Osmanlılar, General Townshend’i esir alınca ona gereken hürmeti gösterdiler, İstanbul’a yolladılar, Heybeliada’da bir köşkte ikamet ettirdiler, bir Türk zabitini de kendisine yaver olarak verdiler, kelimenin tam anlamıyla paşalar gibi yaşattılar YAŞA… Osmanlı ve Müslüman asaleti ve necabeti…

Amerikalıların Iraklı subaylara neler yaptıklarını gördük. Yüksek rütbeli bir Iraklıyı vahşice asarken zavallının başı koptu. Neron bunları görseydi, ne yamyam adamlar derdi!

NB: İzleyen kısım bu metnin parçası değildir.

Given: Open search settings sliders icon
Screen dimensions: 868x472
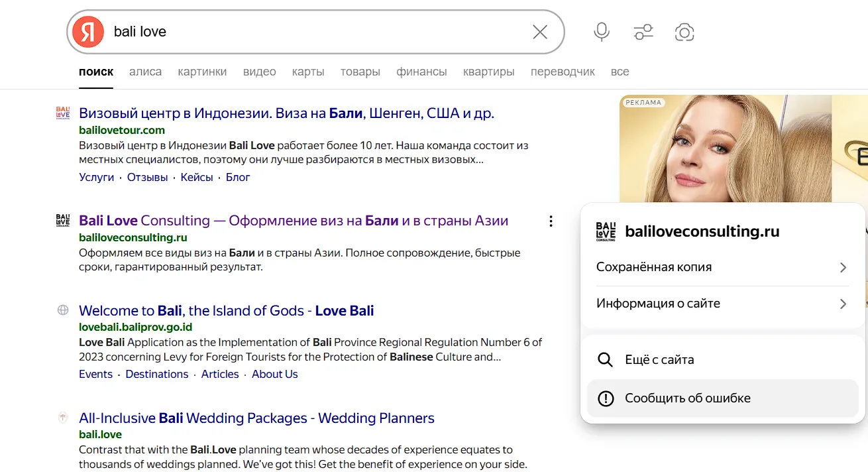Looking at the screenshot, I should tap(643, 32).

Zalim bir rejim, batmadan önce zulmünü çok arttırırmış…

ABD, savaşın da bir hukuku ve kuralları olduğunu unutuyor.

Nerede Selahaddin, nerede Bush ve avanesi.

Türkiyemizde de birtakım Bush hayranları ve bendeleri var.

Zerre kadar imanı ve iz’anı olan bir Müslüman böylesine bir zalime dost olmaz, hele bende hiç olmaz.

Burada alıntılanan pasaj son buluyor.